In 1861, he left Ireland to serve as a Catholic missionary in the Australian bush country, where he founded a mission for the aboriginal people at Burragorang, about 65 mi from Sydney.

Throughout his years in Australia, Dillon worked under the supervision of the Archbishop of Sydney. John Bede Polding was Archbishop of Sydney from 1842 to 1877, and Roger Vaughan (brother of Cardinal Herbert Vaughan) was Archbishop of Sydney from 1877 to 1883.

In his career as a Roman Catholic priest and missionary, Dillon served in several parishes in New South Wales, Australia. He served as a curate at St. Mary and Joseph's Cathedral, in St. Mary and St. Joseph's parish (Armidale), from November 1861 to August 1864. Next, he was transferred to the Sydney parish of Balmain, where it is known that he served from at least March 1868 to at least 1876. While there, Pope Pius IX commissioned him to undertake a special investigation, due to which he became authorised to use the title "Missionary Apostolic". After serving in Balmain, Dillon moved on to St. Paul's Catholic Church in the parish of Camden.

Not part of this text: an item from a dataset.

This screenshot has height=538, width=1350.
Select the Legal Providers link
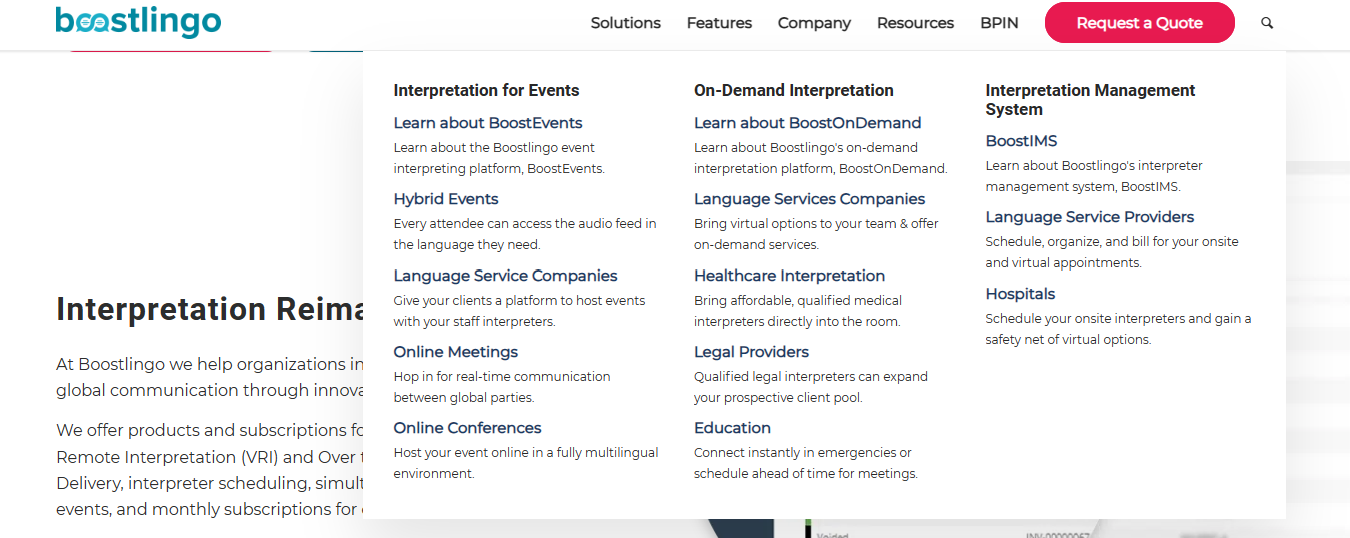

Dillon had a Doctor of Divinity degree, giving him license to teach Christian theology in Roman Catholic seminaries and universities.

==Journalism==
In 1877, journalist and politician Joseph Graham O'Connor (1839–1913) had launched The Catholic Times, an Australian Catholic newspaper, in opposition to The Freeman's Journal. In 1880 Roger Vaughan, Archbishop of Sydney, bought The Catholic Times and changed its title to The Express. Vaughan and Dillon were co-editors of The Express, but the arrangement lasted for only a short time as Dillon moved to Rome, Italy, in 1882 because of ill-health. Journalist John Cyril Marie des Anges Weale (1857–1942) became a co-editor of The Express in 1883, but the newspaper soon failed, and O'Connor took it back in 1884, retaining only Weale as the editor.

==Later life==
In 1884, Pope Leo XIII, in recognition of Dillon's services to the church, made him a "Monsignor" and gave him the title "Cameriere Segreto" (Secret Waiter). The title "Cameriere Segreto" made Dillon an official member of the "Famiglia Pontificia" (Pontifical Family). In his final years in Italy, Dillon was assisted by the Passionist Fathers with whom he had cultivated a great friendship.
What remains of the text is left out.